# Runhouse

The [Runhouse](https://www.run.house/) allows remote compute and data across environments and users. See the [Runhouse docs](https://www.run.house/docs).

This example goes over how to use LangChain and [Runhouse](https://github.com/run-house/runhouse) to interact with models hosted on your own GPU, or on-demand GPUs on AWS, GCP, AWS, or Lambda.
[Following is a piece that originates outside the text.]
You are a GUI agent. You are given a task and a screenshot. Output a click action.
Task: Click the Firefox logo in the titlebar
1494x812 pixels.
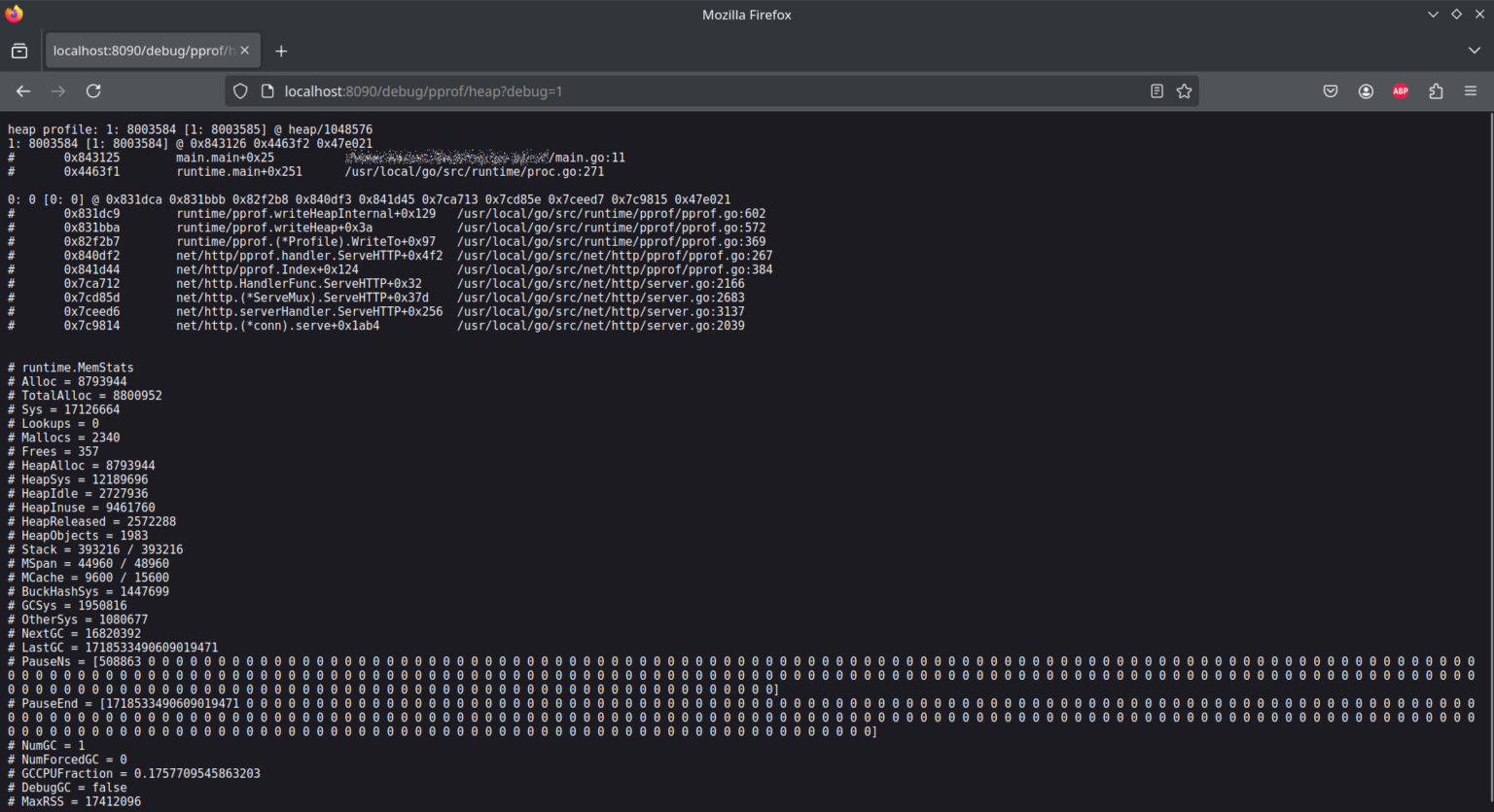(13, 14)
**Note**: Code uses `SelfHosted` name instead of the `Runhouse`.

In [None]:
%pip install --upgrade --quiet "runhouse[sky]"

In [2]:
import runhouse as rh
from langchain.chains import LLMChain
from langchain.prompts import PromptTemplate
from langchain_community.llms import SelfHostedHuggingFaceLLM, SelfHostedPipeline

In [3]:
# For an on-demand A100 with GCP, Azure, or Lambda
gpu = rh.cluster(name="langchain-rh-a10x", instance_type="g5.4xlarge")
gpu.up_if_not()
# For an on-demand A10G with AWS (no single A100s on AWS)
# gpu = rh.cluster(name='rh-a10x', instance_type='g5.2xlarge', provider='aws')

# For an existing cluster
# gpu = rh.cluster(ips=['<ip of the cluster>'],
#                  ssh_creds={'ssh_user': '...', 'ssh_private_key':'<path_to_key>'},
#                  name='rh-a10x')

Output()

Output()

<runhouse.resources.hardware.on_demand_cluster.OnDemandCluster at 0x107573fd0>

In [None]:
model_env = rh.env(
    name="model_env",
    reqs=["transformers", "torch", "accelerate", "huggingface-hub"],
    secrets=["huggingface"],  # need for downloading google/gemma-2b-it
).to(system=gpu)

In [None]:
gpu.run(commands=["pip install langchain"])

In [None]:
llm = SelfHostedHuggingFaceLLM(
    model_id="google/gemma-2b-it",
    hardware=gpu,
    env=model_env,
)

In [7]:
template = """Question: {question}

Answer: Let's think step by step."""

In [8]:
prompt = PromptTemplate.from_template(template)

In [9]:
llm_chain = LLMChain(prompt=prompt, llm=llm)

In [10]:
question = "What is the capital of Germany?"

llm_chain.run(question)

  warn_deprecated(
INFO | 2024-03-24 12:43:27.185705 | Calling LangchainLLMModelPipeline.interface_fn
INFO | 2024-03-24 12:45:19.638441 | Time to call LangchainLLMModelPipeline.interface_fn: 112.45 seconds


'\n\nThe word "Germany" has numerous meanings and can refer to different countries around the world.\n\nThe capital city of Germany is Berlin, which is located in the center of the country.'

You can also execute the prediction function of the model directly:


In [11]:
llm("Write me a short poem about Super Bowl")

  warn_deprecated(
INFO | 2024-03-24 12:45:29.004133 | Calling LangchainLLMModelPipeline.interface_fn
INFO | 2024-03-24 12:47:46.580013 | Time to call LangchainLLMModelPipeline.interface_fn: 137.58 seconds


' Sunday. \n\nThe crowd roars loud, the lights ignite,\nA symphony of cheers resound in the night.\nThe players take the field, the tension grows,\nFor victory or defeat, the battle flows.\n\nThe atmosphere is electric and alive,\nA spectacle of passion and strife.\nThe atmosphere'